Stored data
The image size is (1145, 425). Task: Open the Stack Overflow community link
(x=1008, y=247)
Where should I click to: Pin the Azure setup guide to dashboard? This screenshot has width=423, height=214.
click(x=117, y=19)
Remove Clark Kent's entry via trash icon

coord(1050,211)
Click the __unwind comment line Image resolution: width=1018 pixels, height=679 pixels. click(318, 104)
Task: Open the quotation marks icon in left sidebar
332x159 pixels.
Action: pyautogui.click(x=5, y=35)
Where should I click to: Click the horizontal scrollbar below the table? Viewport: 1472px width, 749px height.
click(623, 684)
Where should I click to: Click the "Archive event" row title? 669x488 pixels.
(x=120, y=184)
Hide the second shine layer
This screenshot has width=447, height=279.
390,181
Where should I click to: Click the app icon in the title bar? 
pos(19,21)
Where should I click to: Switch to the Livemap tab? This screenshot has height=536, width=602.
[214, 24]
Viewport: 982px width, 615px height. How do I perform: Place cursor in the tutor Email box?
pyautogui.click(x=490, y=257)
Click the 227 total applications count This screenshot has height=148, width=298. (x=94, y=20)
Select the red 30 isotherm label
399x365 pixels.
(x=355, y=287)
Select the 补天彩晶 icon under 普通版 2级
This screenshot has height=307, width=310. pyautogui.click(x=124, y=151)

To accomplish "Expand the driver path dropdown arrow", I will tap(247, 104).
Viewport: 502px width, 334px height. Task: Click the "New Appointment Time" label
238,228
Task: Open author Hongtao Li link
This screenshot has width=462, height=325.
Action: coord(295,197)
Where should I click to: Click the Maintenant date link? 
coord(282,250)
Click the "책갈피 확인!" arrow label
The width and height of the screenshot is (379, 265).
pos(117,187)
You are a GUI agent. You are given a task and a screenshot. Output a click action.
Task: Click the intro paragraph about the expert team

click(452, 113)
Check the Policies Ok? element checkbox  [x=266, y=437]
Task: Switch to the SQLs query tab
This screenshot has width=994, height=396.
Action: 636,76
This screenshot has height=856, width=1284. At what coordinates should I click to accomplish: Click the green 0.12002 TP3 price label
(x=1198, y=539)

> [What is needed]:
The lines to copy are those in the records above containing the word "arrow".

> [Response]:
To accomplish "Expand the driver path dropdown arrow", I will tap(247, 104).
Click the "책갈피 확인!" arrow label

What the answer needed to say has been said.